As far as choosing, I’m more of a boutique broker. I do not take everybody as a client. I’ll refer customers to other brokers. I can’t represent more than 10 companies at a time – I think to be comfortable and give value to my clients, I have to give them 100%. That means my cell phone is in my hand in the morning at six o’clock, and I’m available till eight, nine o’clock at night.

If you are selling your company, go with the broker who you think will give you the best service. When you have a question, when things start going off the rails, someone who is going to be there – not two hours later, not 10 hours later, not three days later. Because in all these transactions, they always have a tendency of going off the rails at some point, and [your broker] will be the one to put the train back on the tracks.

On our State of the Industry survey last year, I had an open-ended question: What multiple would it take to get you to sell right now? The responses were all over the board. What do you think the answer is?

There are certain companies where you just can’t get than the traditional valuation. Again, there’s a lot of variables there – the contracts, the payment history, the attrition rate, the stickiness of the customers. Each case is different. You can’t ask for 55 or 60 times for a company that only has $20,000 of RMR. It’s just not going to happen. Cash flow is another part of it.

Do you focus on profit multiples, or RMR multiples or both?

It’s a combination of both. The blend of the residential and commercial, how much RMR there is, and then the revenue. Revenue is a big factor. The bigger the company is, we’re looking at multiples of EBITDA.

Where do you think multiples are now? Have they gone up or down?

They are stable. They say interest rates affected buyers, and that the banks have tightened up a little bit as interest rates have gone up. Multiples have gone down maybe one or two, but I don’t see any big changes.

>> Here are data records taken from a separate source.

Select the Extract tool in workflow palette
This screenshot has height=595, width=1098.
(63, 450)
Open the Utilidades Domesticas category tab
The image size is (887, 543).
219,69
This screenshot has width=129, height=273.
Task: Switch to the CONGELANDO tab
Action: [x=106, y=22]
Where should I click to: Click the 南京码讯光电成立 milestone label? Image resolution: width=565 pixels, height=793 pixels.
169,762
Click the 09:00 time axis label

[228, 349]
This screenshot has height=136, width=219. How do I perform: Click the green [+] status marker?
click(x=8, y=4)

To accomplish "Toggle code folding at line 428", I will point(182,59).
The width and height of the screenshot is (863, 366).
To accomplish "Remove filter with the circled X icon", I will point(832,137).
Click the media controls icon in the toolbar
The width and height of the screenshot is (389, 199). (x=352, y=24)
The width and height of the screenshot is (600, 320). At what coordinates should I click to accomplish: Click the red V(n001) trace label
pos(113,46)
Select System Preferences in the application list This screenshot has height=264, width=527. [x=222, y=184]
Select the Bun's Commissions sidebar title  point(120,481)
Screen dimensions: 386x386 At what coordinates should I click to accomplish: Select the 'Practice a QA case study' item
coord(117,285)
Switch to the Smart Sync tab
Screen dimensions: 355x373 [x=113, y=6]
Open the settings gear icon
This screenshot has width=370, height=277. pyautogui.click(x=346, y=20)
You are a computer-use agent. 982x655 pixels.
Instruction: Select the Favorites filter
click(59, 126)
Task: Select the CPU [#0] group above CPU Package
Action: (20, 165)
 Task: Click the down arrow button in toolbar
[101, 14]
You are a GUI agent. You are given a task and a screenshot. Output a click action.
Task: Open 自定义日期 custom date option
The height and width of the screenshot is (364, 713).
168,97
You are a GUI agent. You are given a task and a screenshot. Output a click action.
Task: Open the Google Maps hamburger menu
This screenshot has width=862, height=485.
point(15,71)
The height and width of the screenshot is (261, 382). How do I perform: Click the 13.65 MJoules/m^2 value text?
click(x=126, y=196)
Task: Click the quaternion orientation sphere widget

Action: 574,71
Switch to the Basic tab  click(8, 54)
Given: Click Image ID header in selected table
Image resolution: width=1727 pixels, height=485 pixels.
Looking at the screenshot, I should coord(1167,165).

With so many acquisitions happening, it seems like the number of security businesses that need to come to a broker like you is rapidly declining. Am I wrong?

You’re wrong. Yes, some of the very large ones are getting picked off, and there’s only so many of those. But there are a lot of small to mid-size companies that still haven’t come to the table yet. There’s always going to be new blood coming into the business. I see a lot of young owners coming into the business. There’s plenty out there.

What other advice would you give to security business owners out there?

Typical business brokers charge 10%. National business brokers often ask for a retainer, sometimes as much as $50,000. I don’t advise anybody to use a retainer when they’re selling their security integration business…it’s not necessary. When the seller gets paid, only then do I get paid. I highly recommend coming to a short-term agreement between the potential seller and the broker consultant. I don’t like doing long-term agreements. If I can’t help the person in 30, 60, 90 days, we can take a look at it again.

All that said, even if you are not looking to sell now, at least open up dialogue with a broker, and get to know that broker, develop a relationship. So sometime down the road when the time comes, you’re not starting from scratch. I’ve got one customer who has been with me 10 years, and just now is a deal coming to fruition.

But to be honest, it’s a feeding frenzy right now. There’s so much money out there. If you are thinking about a deal, reach out sooner rather than later. There’s a plethora of well-qualified buyers with money.